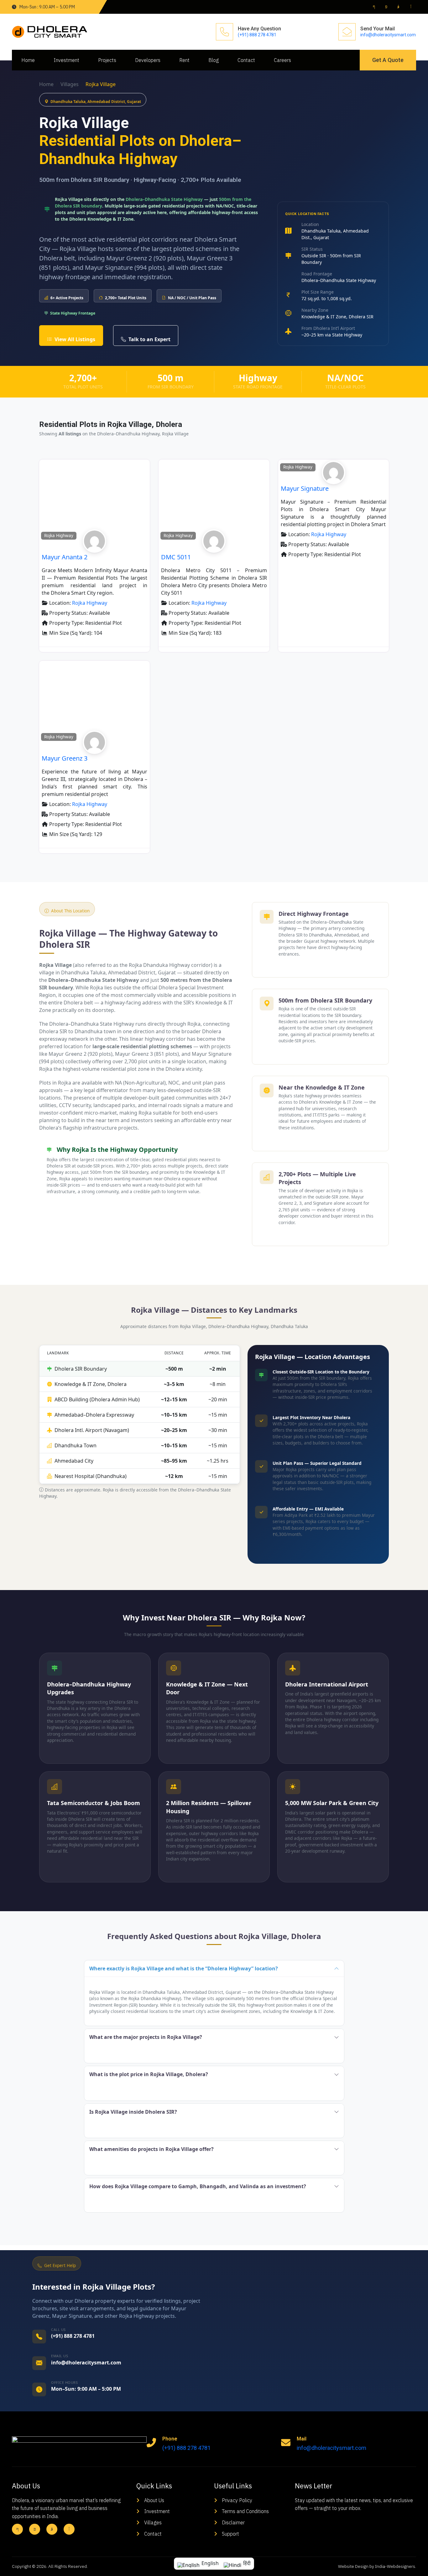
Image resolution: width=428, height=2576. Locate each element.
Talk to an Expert (149, 339)
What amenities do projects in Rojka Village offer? (151, 2149)
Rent (184, 60)
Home (28, 60)
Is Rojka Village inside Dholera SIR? (133, 2111)
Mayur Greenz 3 (64, 758)
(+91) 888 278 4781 (257, 34)
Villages (69, 84)
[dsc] (94, 547)
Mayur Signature (305, 488)
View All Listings (75, 339)
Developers (147, 60)
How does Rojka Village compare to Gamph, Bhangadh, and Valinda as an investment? (197, 2186)
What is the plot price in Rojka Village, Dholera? (148, 2074)
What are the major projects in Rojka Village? (145, 2037)
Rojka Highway (58, 535)
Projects (107, 60)
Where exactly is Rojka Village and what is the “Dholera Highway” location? (183, 1968)
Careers (282, 60)
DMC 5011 (176, 557)
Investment (66, 60)
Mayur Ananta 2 (64, 557)
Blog (213, 60)
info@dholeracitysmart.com (388, 34)
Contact (246, 60)
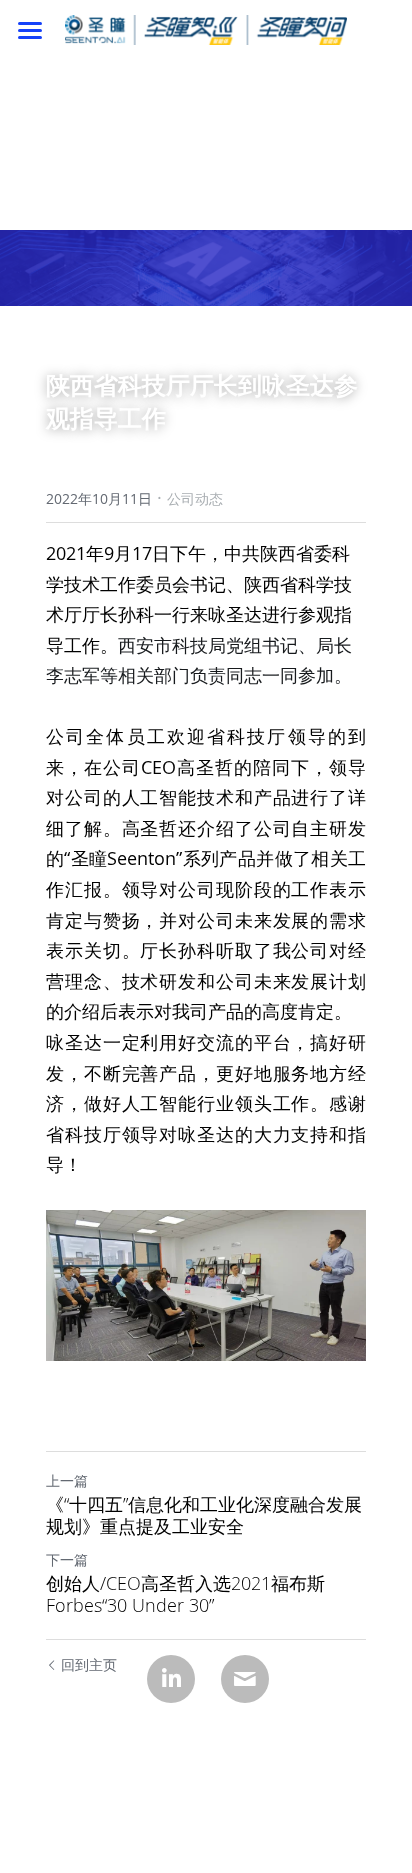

+===+

◆ THE PROBLEM
Out of the records above, pull each line containing the word "Highway".

◆ ANSWER TO THE EXERCISE
Rojka Highway (58, 535)
Where exactly is Rojka Village and what is the “Dholera Highway” location? (183, 1968)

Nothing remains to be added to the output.